QUI EST RESPONSABLE DE L'INSECURITE AU BURUNDI?

Par Gratien Rukindikiza

 Burundi news, le 25 septembre 2007

Le Burundi a connu des périodes sombres de son histoire où l'insécurité était un grand cauchemar, tantôt pour une ethnie, tantôt pour une autre et des fois pour tous les Burundi. Les Burundais se rappellent de 1972, 1993 et 1994. Après le cessez-le-feu avec le CNDD-FDD, il y a eu un ouf de soulagement. Les anciens combattants ont été élus pour ramener la paix et l'ordre dans la pays, instaurer la discipline dans la gestion de la chose publique. Aujourd'hui, le CNDD-FDD a failli à sa mission. L'insécurité est grandissante. Les responsabilités sont nombreuses.

L'absence de désarmement, responsable de l'insécurité

Le pouvoir burundais n'a jamais manifesté une volonté de désarmer la population. Les groupes à désarmer ne sont pas nombreux. Les détenteurs des armes sont surtout les anciens combattants qui les gardent pour des besoins divers. Certains anciens combattants sont sous-traités par le pouvoir pour effectuer des intimidations, des assassinants sélectifs et des gardes non officielles. Ceux qui ont lancé des grenades sur les domiciles de certains députés de l'opposition ont puisé dans leurs stocks moyennant sonnantes et trébuchantes.

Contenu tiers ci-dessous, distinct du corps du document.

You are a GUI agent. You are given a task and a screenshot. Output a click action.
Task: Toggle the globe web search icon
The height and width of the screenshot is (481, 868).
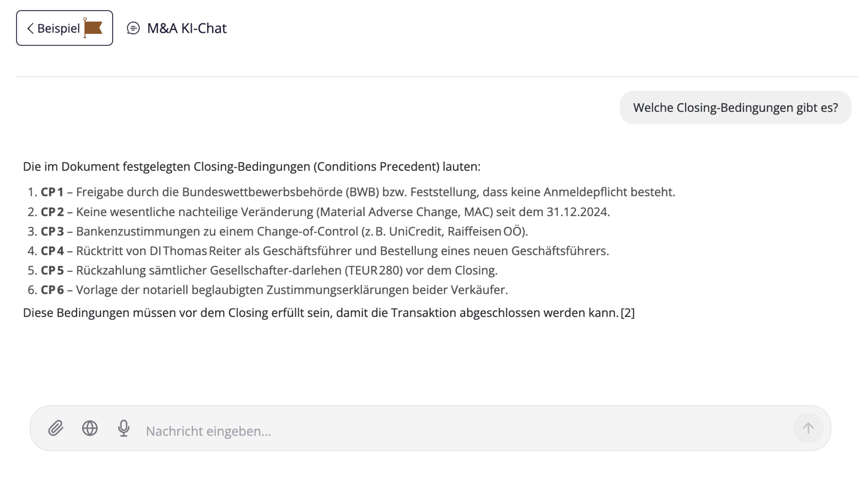[90, 428]
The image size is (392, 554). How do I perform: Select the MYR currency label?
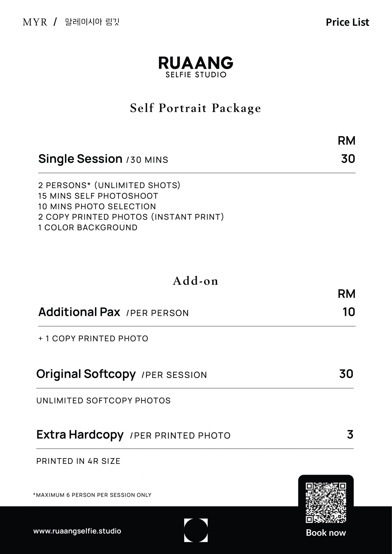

Ces anciens combattants constituent le vivier des forces mobilisables par le CNDD-FDD, surtout en l'absence du contrôle de l'armée. Ces combattants disposent aussi des armes enterrées par le CNDD-FDD lors de l'intégration dans l'armée et la police. Désarmer au Burundi passe nécessairement par une récupération des armes enterrées. Elles tombent souvent dans d'autres mains. Une cache d'armes est déjà tombée dans les mains du FNL qui a eu 1 500 armes sans les acheter. Or, ces armes ont été cachées par ceux qui sont au pouvoir. Il est aisé pour ceux qui sont au pouvoir de reprendre les armes cachées afin de contribuer  au retour de la sécurité.

Certains anciens militaires sont partis avec des armes et des grenades. Elles sont utilisées dans certains cambriolages. Les armes qui causent l'insécurité sont le fruit d'un processus de réintégration des anciens combattants et des anciens militaires qui a échoué. Elles sont aussi utilisées par certains comme des leviers politiques en cas de besoin. Elles serviront sans aucun doute lors des prochaines élections de 2010.

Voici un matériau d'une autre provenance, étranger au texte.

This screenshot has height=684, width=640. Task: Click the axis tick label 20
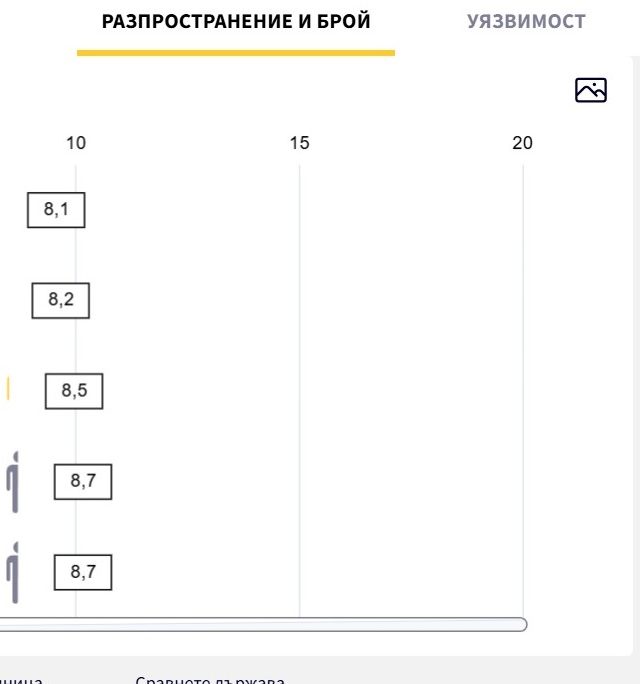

Une police désorganisée, sans mission républicaine

La police burundaise est un exemple flagrant de la désorganisation de l'Etat. Elle est dans un état lamentable. Elle n'a pas eu la chance de l'armée qui a bénéficié de l'expérience des anciens FAB au niveau de l'organisation. Confier le commandement de la police à un général qui n'a jamais travaillé ou appris le BAB de la police ou gendarmerie est une erreur. La police d'aujourd'hui a du mal à enrayer l'insécurité, non pas parce qu'elle manque d'effectifs mais parce qu'elle est mal commandée. Elle est aussi au service du parti au pouvoir CNDD-FDD. Aucune enquête ne peut aboutir sans la bénédiction du patron du CNDD-FDD. Le dossier des grenades lancées sur les maisons des députés a été orientée vers une fausse piste par ce même parti. Certaines interventions de la police  sont commanditées directement par le parti CNDD-FDD.

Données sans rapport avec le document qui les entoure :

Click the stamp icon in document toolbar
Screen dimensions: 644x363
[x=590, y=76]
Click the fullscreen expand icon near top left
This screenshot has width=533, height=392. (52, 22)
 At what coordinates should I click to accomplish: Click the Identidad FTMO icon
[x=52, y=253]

Une dose d'insécurité pour faire taire l'opposition et la société civile

Dans certains pays, faute de pain, le pouvoir nourrit son peuple de peur. Au Burundi, la peur est revenue. Les Burundais ont peur du pouvoir ou surtout de son système officieux de répression des anciens combattants. Les opposants finissent par se ranger afin de ne pas se mettre en danger. Certains sont prêts à oublier les dossiers de malversations moyennant des miettes du petit gâteau et une dose de peur. L'insécurité actuelle sert le pouvoir. Elle risque de durer jusqu'aux prochains élections. Cependant, une insécurité peut mener à tout, même à l'imprévu.

L'insécurité est le signe d'un pouvoir faible ou dictatorial. L'ancien Président Ntibantunganya avait un pouvoir faible et l'insécurité était créée par le système de sécurité. Sous l'ancien Président Buyoya II, l'insécurité a  diminué car il voulait marquer le changement. Il a pu le faire car il maîtrisait le système de sécurité. Sous le régime du Président Nkurunziza, le pouvoir n'est pas aussi fort qu'on le croit. Sa faiblesse est plus interne qu'externe. C'est un pouvoir qui a plusieurs têtes et l'insécurité tire aussi ses sources dans les divergences des politiques contre l'insécurité au sein même des proches du Président de la République.